White Bean Mango Salad with Honey Lime Dressing (SCD, GAPS, grain-free)
Recipe type: Salad
  • 2 cups cooked navy beans (see note below)
  • 2 carrots, peeled and diced
  • 1 ripe mango, diced
  • 3 tablespoons red onion, finely diced
  • handful of fresh cilantro, finely chopped
  • 1 ripe Haas avocado, diced
  • juice of 1 lime
  • 1 tablespoon honey
  • ¼ cup extra virgin olive oil
  • sea salt and freshly ground pepper, to taste
  1. Make the dressing by whisking together the lime juice and honey. While whisking the mixture, slowly pour olive oil in a thin stream and continue mixing to emulsify.
  2. Toss the salad ingredients together in a medium bowl. Pour the dressing over and toss again. Add salt and pepper to taste.

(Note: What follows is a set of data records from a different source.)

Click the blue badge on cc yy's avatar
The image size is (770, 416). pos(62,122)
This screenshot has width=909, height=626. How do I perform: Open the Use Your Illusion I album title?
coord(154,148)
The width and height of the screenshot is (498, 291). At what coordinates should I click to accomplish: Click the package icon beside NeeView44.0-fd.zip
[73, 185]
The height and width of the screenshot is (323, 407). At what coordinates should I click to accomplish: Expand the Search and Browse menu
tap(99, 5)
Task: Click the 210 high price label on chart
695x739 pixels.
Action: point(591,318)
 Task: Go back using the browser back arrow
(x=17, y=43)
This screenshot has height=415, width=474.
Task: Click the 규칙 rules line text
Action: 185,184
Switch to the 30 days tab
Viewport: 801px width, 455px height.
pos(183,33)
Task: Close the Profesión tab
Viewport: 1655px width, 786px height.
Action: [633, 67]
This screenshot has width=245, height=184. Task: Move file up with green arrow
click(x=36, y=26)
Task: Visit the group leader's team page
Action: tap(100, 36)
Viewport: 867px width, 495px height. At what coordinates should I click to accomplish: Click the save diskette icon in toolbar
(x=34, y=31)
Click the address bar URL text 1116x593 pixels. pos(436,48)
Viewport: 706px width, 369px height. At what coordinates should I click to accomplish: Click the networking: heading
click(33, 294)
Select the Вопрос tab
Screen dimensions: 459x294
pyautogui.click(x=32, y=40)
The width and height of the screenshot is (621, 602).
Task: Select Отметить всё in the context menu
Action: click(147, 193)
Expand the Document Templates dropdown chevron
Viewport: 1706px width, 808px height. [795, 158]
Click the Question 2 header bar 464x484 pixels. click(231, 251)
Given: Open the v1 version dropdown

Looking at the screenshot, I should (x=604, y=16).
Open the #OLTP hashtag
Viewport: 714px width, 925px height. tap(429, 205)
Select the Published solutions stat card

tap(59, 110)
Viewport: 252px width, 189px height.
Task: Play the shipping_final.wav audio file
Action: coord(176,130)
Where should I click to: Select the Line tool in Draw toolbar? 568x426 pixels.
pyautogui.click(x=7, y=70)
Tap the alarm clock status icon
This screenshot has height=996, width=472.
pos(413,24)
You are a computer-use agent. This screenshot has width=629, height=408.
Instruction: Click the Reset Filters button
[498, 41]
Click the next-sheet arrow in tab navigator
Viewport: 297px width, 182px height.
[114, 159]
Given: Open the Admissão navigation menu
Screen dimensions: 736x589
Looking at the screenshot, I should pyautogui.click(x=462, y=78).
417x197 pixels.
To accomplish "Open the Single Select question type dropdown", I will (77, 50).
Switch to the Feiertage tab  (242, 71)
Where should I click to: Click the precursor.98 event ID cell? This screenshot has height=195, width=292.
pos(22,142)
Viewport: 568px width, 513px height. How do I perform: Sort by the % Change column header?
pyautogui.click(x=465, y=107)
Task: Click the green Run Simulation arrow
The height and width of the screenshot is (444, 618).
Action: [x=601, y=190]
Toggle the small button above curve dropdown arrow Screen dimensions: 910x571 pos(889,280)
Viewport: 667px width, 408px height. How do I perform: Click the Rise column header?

  3. NOTE: To cook navy beans, soak 1½ cups of dried beans in water for 24 hours. Drain beans and place in saucepan. Add water to cover about two inches above the beans. Bring to a boil an then reduce heat to medium-low. You want the beans to be on a low boil. Simmer 2 hours, or until beans are soft. Drain. (At this point, I usually refrigerate the beans to use in salad the next day. One-and-a-half cups of dried beans will probably yield more than 2 cups cooked, but I use the leftover beans to make more salad, use in hummus or add to soup.)